O presidente da República, Luiz Inácio Lula da Silva, sancionou a lei que institui o novo seguro obrigatório para veículos, agora chamado de Seguro Obrigatório para Proteção de Vítimas de Acidentes de Trânsito (SPVAT). Ele vai ficar no lugar do DPVAT, extinto em 2020. Com a nova regulamentação, será possível voltar a cobrar o seguro de proprietários de carros e motos.
A Caixa Econômica Federal cuidará da gestão do fundo formado a partir dos valores pagos pelos proprietários de veículos, e pagará as indenizações. Desde 2021, o banco já opera de forma emergencial o seguro após a dissolução do consórcio de seguradoras privadas que administrava o DPVAT.
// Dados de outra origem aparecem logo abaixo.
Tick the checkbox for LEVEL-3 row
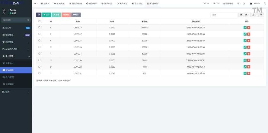 40,60
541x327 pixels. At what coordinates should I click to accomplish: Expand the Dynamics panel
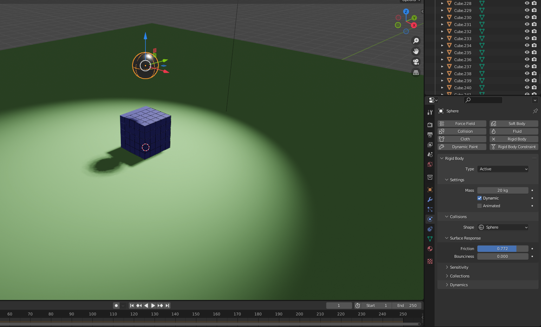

O governo alega que a volta da cobrança é necessária porque os recursos do antigo DPVAT disponíveis para a continuidade do pagamento das indenizações não são capazes de suportar mais um ano. O governo estimou, na época da tramitação do projeto na Câmara, que o seguro anual, por veículo, ficará entre R$ 50 e R$ 60. O valor final e das indenizações ainda serão definidos.
Forma de uso
As principais medidas da lei do SPVAT são:
- o seguro cobrirá indenizações por morte no trânsito, e por invalidez permanente;
- também reembolsará despesas com assistência médica, serviços funerários e reabilitação profissional de vítimas;
- pessoas cobertas por seguros ou planos privados de saúde não terão direito ao SPVAT;
- o pagamento da indenização ou reembolso será efetuado mediante simples prova do acidente ou do dano, independentemente de quem foi o culpado;
- o valor será devido ainda que no acidente estejam envolvidos veículos não identificados ou inadimplentes com o seguro;
- a indenização será paga no prazo de até 30 dias, contados do recebimento pela Caixa.